▶ Data listing:

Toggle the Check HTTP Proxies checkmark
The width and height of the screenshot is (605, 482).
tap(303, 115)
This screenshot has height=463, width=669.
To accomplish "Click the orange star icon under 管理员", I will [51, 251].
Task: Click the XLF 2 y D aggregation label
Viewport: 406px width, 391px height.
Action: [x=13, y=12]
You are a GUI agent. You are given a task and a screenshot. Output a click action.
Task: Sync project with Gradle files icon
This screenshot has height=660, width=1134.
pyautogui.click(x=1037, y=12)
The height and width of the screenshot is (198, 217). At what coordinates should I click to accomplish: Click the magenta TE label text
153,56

--

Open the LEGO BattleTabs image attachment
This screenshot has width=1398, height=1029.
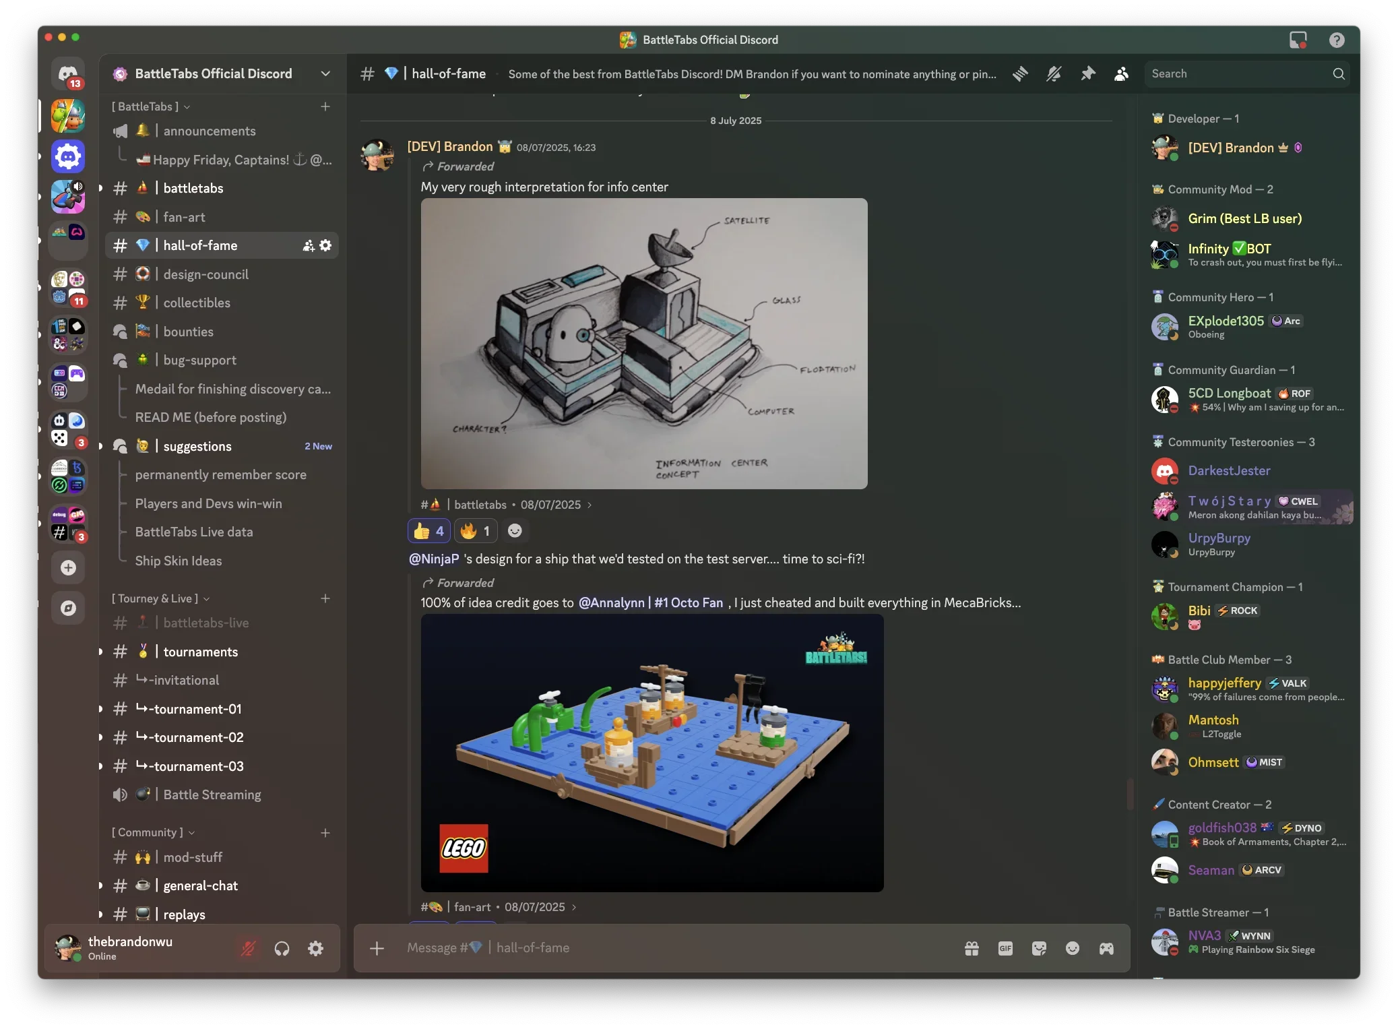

▶ Work to complete: Give the lines starting at the one containing "Task: Click the XLF 2 y D aggregation label" and ending at the one containing "pyautogui.click(x=1037, y=12)" as a numbered list, leaving out blank lines.

▶ Completed exercise:
1. Task: Click the XLF 2 y D aggregation label
2. Viewport: 406px width, 391px height.
3. Action: [x=13, y=12]
4. You are a GUI agent. You are given a task and a screenshot. Output a click action.
5. Task: Sync project with Gradle files icon
6. This screenshot has height=660, width=1134.
7. pyautogui.click(x=1037, y=12)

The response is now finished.